## Begin

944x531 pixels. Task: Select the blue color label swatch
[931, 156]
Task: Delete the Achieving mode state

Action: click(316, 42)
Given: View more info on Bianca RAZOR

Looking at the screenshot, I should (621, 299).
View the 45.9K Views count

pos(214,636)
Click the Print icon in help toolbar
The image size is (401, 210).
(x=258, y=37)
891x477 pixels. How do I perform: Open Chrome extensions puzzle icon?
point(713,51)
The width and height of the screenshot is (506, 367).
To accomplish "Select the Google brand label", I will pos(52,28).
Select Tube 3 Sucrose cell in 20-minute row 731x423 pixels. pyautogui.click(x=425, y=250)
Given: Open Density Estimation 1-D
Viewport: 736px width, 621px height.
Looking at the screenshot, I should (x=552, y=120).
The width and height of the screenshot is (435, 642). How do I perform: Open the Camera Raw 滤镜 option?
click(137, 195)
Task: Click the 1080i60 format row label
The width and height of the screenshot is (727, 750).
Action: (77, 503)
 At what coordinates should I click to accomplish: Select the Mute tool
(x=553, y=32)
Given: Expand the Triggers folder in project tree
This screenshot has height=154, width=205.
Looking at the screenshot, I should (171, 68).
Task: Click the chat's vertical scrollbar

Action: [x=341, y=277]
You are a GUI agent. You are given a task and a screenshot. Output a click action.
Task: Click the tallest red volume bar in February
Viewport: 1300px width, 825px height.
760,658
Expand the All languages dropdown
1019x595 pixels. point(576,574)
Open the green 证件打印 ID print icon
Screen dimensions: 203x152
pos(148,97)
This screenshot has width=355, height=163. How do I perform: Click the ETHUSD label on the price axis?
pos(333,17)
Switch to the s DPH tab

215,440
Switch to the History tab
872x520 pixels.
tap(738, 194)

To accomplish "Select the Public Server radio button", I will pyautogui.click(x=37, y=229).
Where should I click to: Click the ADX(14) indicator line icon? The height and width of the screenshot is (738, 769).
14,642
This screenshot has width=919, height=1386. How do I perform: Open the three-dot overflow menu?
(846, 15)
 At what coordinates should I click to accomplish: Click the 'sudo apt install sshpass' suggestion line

## End

SHORT TASK:
Arrange every line of the records above as a Markdown table with two columns, Row and Line, numbering the lines in order and leaving out blank lines.

TASK OUTPUT:
| Row | Line |
|---|---|
| 1 | 944x531 pixels. Task: Select the blue color label swatch |
| 2 | [931, 156] |
| 3 | Task: Delete the Achieving mode state |
| 4 | Action: click(316, 42) |
| 5 | Given: View more info on Bianca RAZOR |
| 6 | Looking at the screenshot, I should (621, 299). |
| 7 | View the 45.9K Views count |
| 8 | pos(214,636) |
| 9 | Click the Print icon in help toolbar |
| 10 | The image size is (401, 210). |
| 11 | (x=258, y=37) |
| 12 | 891x477 pixels. How do I perform: Open Chrome extensions puzzle icon? |
| 13 | point(713,51) |
| 14 | The width and height of the screenshot is (506, 367). |
| 15 | To accomplish "Select the Google brand label", I will pos(52,28). |
| 16 | Select Tube 3 Sucrose cell in 20-minute row 731x423 pixels. pyautogui.click(x=425, y=250) |
| 17 | Given: Open Density Estimation 1-D |
| 18 | Viewport: 736px width, 621px height. |
| 19 | Looking at the screenshot, I should (x=552, y=120). |
| 20 | The width and height of the screenshot is (435, 642). How do I perform: Open the Camera Raw 滤镜 option? |
| 21 | click(137, 195) |
| 22 | Task: Click the 1080i60 format row label |
| 23 | The width and height of the screenshot is (727, 750). |
| 24 | Action: (77, 503) |
| 25 |  At what coordinates should I click to accomplish: Select the Mute tool |
| 26 | (x=553, y=32) |
| 27 | Given: Expand the Triggers folder in project tree |
| 28 | This screenshot has height=154, width=205. |
| 29 | Looking at the screenshot, I should (171, 68). |
| 30 | Task: Click the chat's vertical scrollbar |
| 31 | Action: [x=341, y=277] |
| 32 | You are a GUI agent. You are given a task and a screenshot. Output a click action. |
| 33 | Task: Click the tallest red volume bar in February |
| 34 | Viewport: 1300px width, 825px height. |
| 35 | 760,658 |
| 36 | Expand the All languages dropdown |
| 37 | 1019x595 pixels. point(576,574) |
| 38 | Open the green 证件打印 ID print icon |
| 39 | Screen dimensions: 203x152 |
| 40 | pos(148,97) |
| 41 | This screenshot has width=355, height=163. How do I perform: Click the ETHUSD label on the price axis? |
| 42 | pos(333,17) |
| 43 | Switch to the s DPH tab |
| 44 | 215,440 |
| 45 | Switch to the History tab |
| 46 | 872x520 pixels. |
| 47 | tap(738, 194) |
| 48 | To accomplish "Select the Public Server radio button", I will pyautogui.click(x=37, y=229). |
| 49 | Where should I click to: Click the ADX(14) indicator line icon? The height and width of the screenshot is (738, 769). |
| 50 | 14,642 |
| 51 | This screenshot has width=919, height=1386. How do I perform: Open the three-dot overflow menu? |
| 52 | (846, 15) |
| 53 |  At what coordinates should I click to accomplish: Click the 'sudo apt install sshpass' suggestion line |